Acquiring high-resolution time stamps
Brief Summary
This topic covers day010. We will introduce some basic method of measuring our program performance.
This will cover the QueryPerformanceCounter function and the RDTSC instructions.
We will then get a brief summary of the low level hardware clock characteristics.
How the Computer Get the time stamps?
All x86 processors since the Pentium has a 64-bit registrer Time Stamp Counter(TSC).It counts the number of cycles since reset. We can use the instruction RDTSC to get the TSC’s value. This instruction will read the current value into EDX:EAX registers. The EDX register is loaded with high-order of 32 bits, and EAX is the lower 32 bits.
You can use __rdtsc function in windows to get the TSC value. It will return a 64 bits unsigned value.

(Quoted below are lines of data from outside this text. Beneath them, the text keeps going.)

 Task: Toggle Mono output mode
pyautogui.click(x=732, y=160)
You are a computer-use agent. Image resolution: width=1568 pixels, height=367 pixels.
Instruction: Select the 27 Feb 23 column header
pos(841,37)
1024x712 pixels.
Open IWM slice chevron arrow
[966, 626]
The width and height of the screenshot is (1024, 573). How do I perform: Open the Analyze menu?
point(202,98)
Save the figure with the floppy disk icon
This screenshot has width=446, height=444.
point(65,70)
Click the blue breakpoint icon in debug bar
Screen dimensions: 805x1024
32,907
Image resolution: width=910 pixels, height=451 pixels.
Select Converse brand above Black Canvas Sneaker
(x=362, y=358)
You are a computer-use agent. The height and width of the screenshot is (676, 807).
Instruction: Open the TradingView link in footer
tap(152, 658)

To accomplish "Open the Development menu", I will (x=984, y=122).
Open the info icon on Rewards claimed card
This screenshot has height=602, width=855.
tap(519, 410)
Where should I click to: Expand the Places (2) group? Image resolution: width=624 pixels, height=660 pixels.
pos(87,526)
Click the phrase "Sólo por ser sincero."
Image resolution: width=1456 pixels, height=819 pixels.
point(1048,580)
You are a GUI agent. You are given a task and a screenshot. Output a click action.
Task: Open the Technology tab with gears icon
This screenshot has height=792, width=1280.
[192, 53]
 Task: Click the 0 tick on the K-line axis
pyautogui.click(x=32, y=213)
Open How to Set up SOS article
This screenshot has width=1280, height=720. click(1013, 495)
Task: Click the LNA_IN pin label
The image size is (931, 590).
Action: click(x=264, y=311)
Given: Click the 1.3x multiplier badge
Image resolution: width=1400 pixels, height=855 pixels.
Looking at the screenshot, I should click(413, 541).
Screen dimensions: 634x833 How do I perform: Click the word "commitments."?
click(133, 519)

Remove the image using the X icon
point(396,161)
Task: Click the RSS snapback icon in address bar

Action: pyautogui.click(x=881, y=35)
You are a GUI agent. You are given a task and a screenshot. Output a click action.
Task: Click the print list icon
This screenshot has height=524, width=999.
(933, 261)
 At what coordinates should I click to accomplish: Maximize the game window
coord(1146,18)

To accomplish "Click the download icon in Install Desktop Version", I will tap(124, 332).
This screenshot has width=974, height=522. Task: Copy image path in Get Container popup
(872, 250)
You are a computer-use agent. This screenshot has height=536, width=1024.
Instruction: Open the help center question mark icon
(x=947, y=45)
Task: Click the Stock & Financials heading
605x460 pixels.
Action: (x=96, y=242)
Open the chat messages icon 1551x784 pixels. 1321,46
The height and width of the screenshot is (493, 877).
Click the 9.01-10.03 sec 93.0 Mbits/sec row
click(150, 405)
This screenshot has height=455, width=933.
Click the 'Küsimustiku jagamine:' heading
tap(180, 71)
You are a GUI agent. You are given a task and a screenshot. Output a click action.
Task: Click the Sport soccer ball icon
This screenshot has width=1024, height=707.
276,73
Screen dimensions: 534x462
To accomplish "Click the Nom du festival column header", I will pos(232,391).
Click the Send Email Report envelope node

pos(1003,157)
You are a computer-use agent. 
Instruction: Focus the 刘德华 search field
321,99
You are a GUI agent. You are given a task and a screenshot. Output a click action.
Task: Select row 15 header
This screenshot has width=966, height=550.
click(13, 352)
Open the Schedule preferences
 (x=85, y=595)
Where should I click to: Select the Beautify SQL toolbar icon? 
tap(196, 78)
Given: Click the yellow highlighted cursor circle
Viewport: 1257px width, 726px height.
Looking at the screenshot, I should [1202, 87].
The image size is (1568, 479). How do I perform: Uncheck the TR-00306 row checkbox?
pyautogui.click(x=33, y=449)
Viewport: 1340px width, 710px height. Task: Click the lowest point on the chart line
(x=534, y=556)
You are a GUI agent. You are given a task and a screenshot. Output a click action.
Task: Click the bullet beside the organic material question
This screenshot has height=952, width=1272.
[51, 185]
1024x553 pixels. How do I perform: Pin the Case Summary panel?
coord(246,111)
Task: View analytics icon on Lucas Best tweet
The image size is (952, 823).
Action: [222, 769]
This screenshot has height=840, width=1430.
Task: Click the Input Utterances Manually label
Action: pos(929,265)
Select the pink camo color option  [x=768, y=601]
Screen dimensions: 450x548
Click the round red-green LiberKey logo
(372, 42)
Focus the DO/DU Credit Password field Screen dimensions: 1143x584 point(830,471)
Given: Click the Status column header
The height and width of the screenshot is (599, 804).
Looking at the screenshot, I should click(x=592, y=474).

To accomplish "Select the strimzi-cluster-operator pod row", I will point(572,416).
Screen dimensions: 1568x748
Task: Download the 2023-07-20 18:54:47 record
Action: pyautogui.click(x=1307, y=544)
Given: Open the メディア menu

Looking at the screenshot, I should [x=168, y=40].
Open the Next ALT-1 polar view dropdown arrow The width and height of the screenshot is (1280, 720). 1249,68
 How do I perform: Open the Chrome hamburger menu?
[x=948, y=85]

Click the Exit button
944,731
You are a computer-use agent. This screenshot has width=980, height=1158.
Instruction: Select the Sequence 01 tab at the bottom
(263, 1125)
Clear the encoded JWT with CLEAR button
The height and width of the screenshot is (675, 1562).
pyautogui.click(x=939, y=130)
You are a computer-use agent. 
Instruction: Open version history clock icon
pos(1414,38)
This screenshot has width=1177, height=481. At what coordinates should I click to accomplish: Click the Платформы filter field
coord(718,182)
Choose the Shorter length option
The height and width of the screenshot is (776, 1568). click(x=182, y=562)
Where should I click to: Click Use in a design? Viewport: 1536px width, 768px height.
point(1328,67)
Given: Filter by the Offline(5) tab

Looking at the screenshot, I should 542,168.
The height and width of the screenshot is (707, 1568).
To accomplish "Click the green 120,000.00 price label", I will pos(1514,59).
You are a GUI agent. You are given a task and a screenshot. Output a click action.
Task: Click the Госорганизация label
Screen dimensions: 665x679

The RDTSC instruction is not a serializing instruction, that is to say, it does not necessarily wait until all pervious instructions have been executed before reading the counter. Similarly, subsequent instructions may begin execution before the read operation is performed.SO this may introduce some flaws.
Also, relying on TSC also reduces portability, as other processors may not have a similar feature. So that’s why Microsoft strongly discourages using the RDTSC or RDTSCP.
In POSIX systems, you can read the value of CLOCK_MONOTONIC clock using the clock_gettime function. And in Windows, use the QueryPerformanceCounter adn QueryPerformanceFrequency.
Linux API
Linux provides a function called clock_gettime(2) (the (2) indicates that this is System Calls, You can also find clock_gettime(3) in the mannul, for which , it is C Library Functions).
The clock_gettime() system calls allow the clling process to retrieve the value used by clock_id. The clock_id can be obtained from clock_getcpuclockid(3) or pthread_getcpuclockid(3).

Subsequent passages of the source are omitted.